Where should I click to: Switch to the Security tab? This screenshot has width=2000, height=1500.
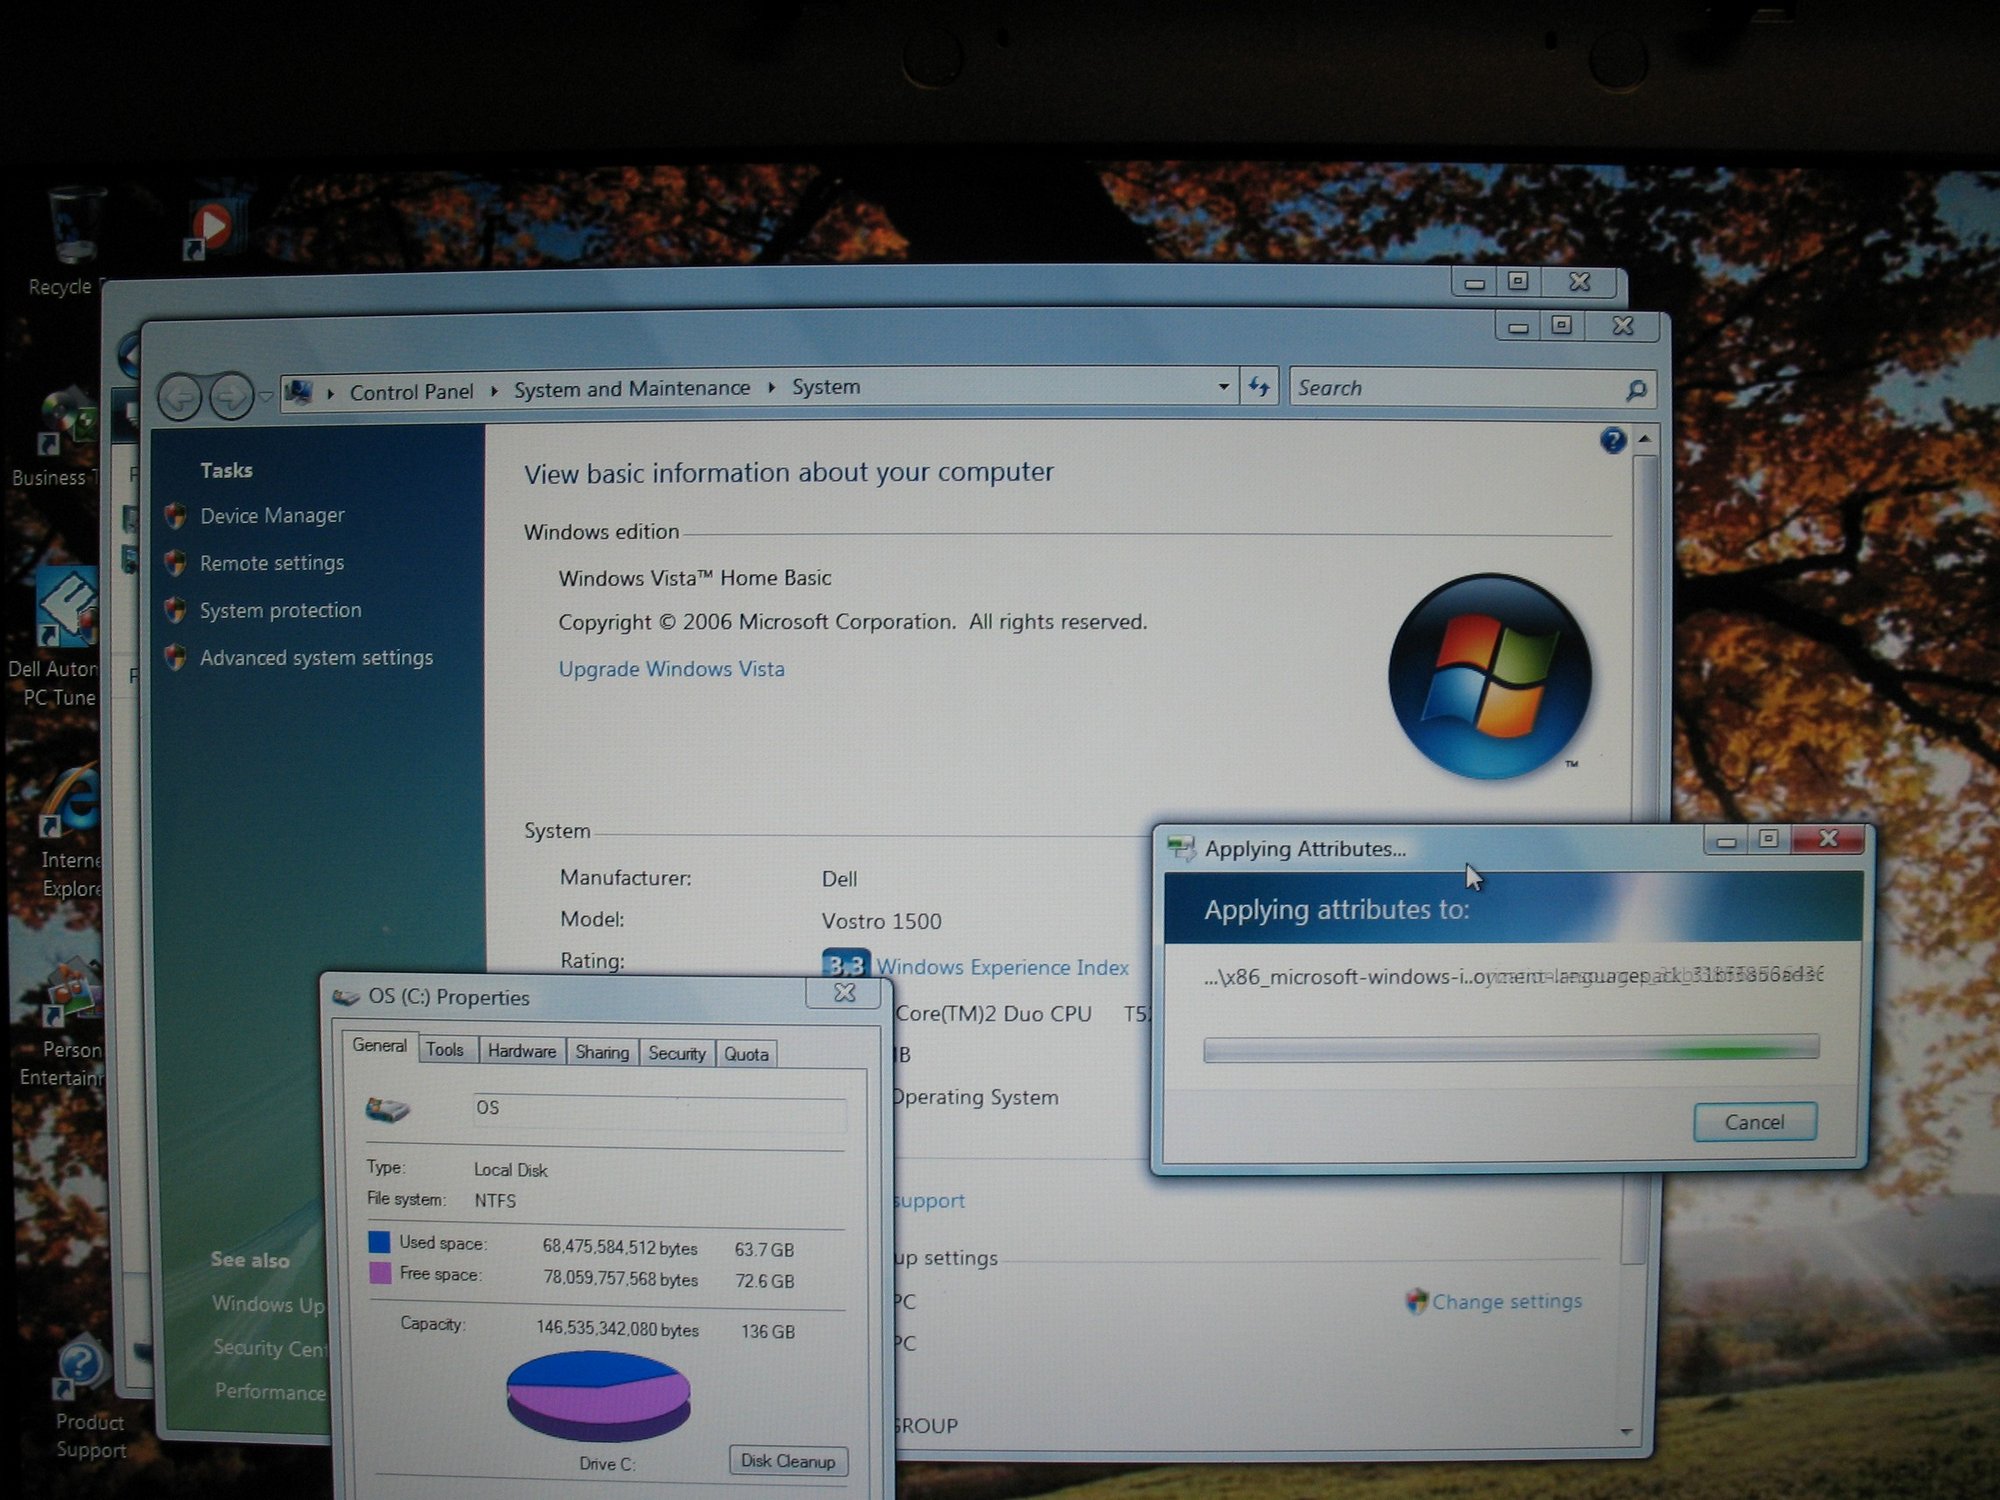(x=676, y=1053)
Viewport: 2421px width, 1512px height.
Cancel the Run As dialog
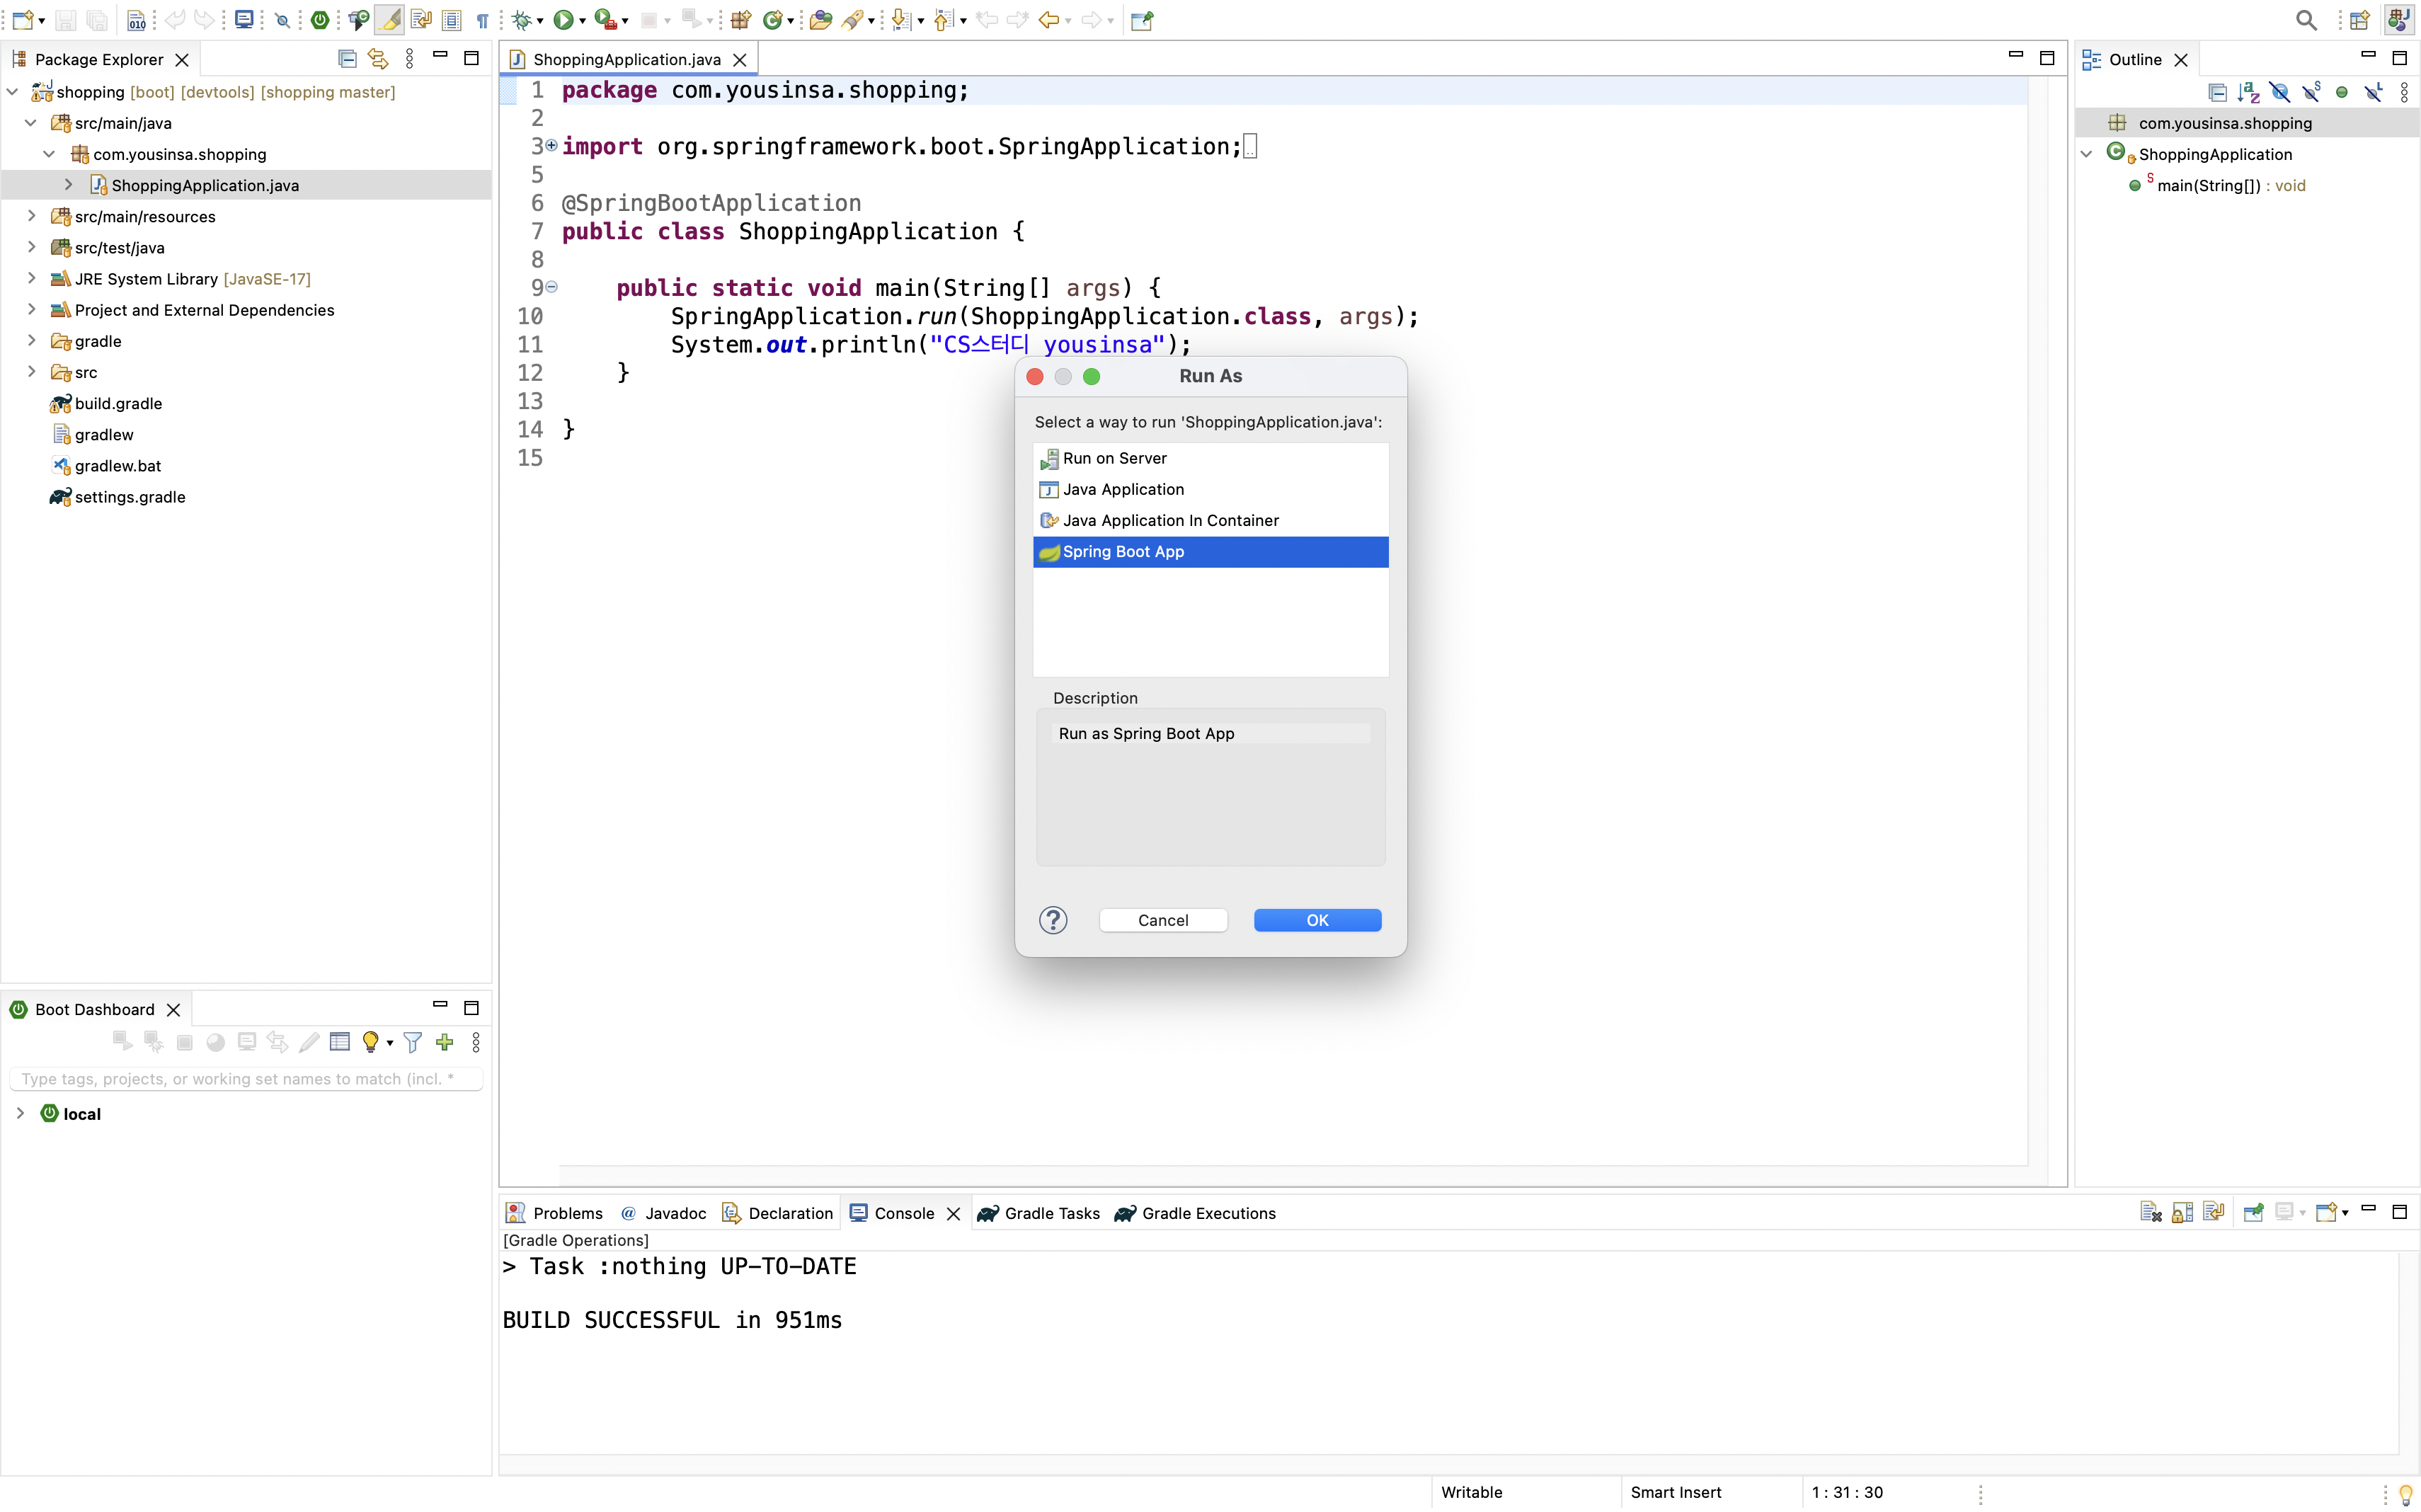click(1162, 919)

◆ ◆ ◆ ◆ ◆ ◆ ◆

[Directions for this task]
For this exercise, return the material word for word and drop each image.

[Exercise solution]
Where should I click to: Switch to the Security tab? This screenshot has width=2000, height=1500.
(x=676, y=1053)
Viewport: 2421px width, 1512px height.
Cancel the Run As dialog
click(1162, 919)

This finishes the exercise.